▸ **Source material**:
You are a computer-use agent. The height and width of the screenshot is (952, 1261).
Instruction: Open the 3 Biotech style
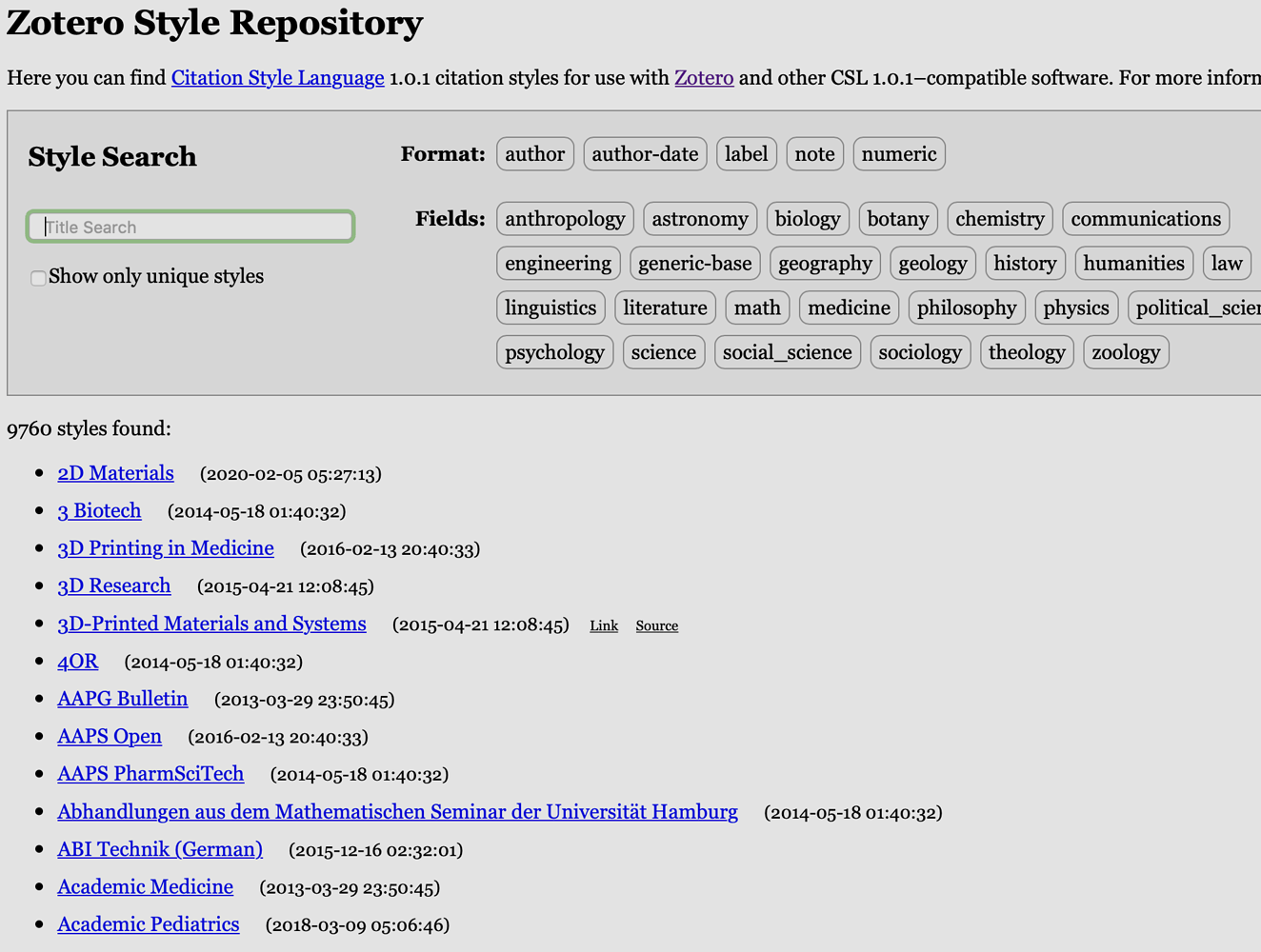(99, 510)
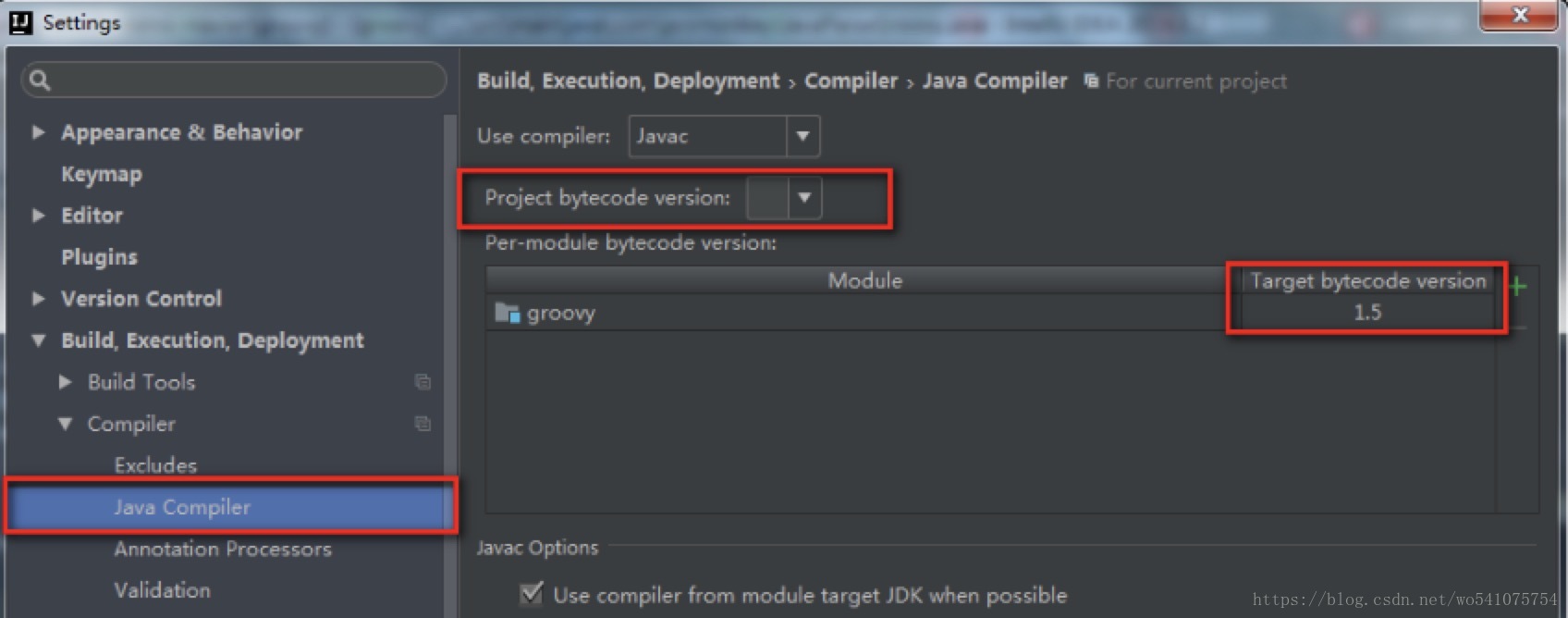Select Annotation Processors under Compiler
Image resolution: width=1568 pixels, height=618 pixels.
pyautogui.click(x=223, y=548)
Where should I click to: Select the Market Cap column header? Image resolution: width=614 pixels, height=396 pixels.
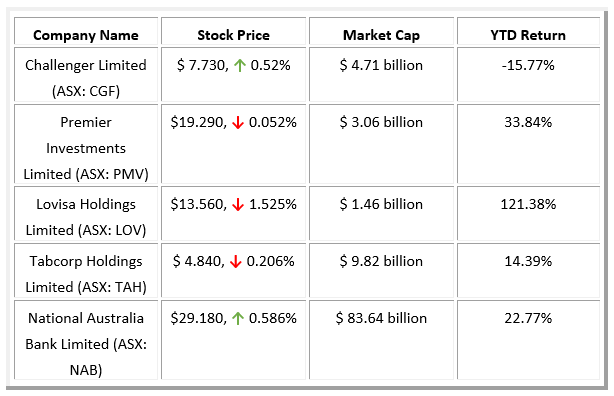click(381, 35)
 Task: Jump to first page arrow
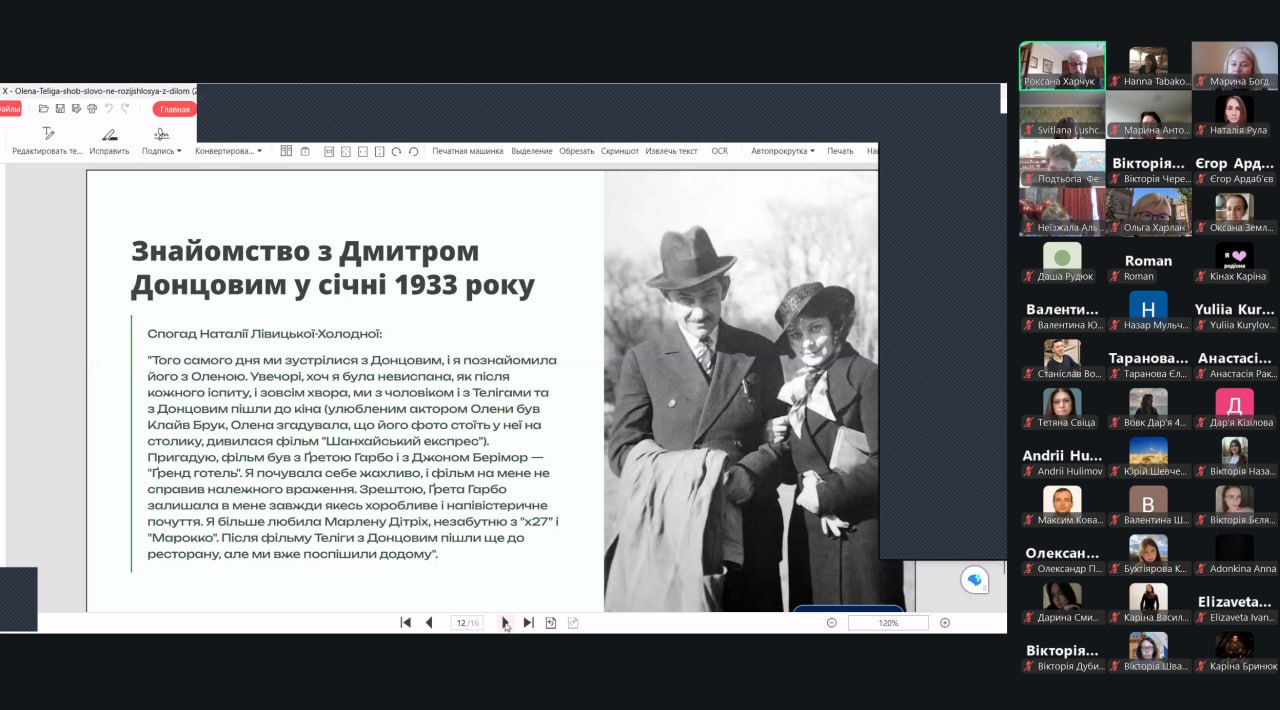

▸ **Problem to solve**: The lines from the one containing "Where should I" through the last line of the data above are to be transcribed exactly, both included, with all pictures left out.

▸ **Answer box**:
Where should I click to: Select the Market Cap column header? Image resolution: width=614 pixels, height=396 pixels.
click(381, 35)
 Task: Jump to first page arrow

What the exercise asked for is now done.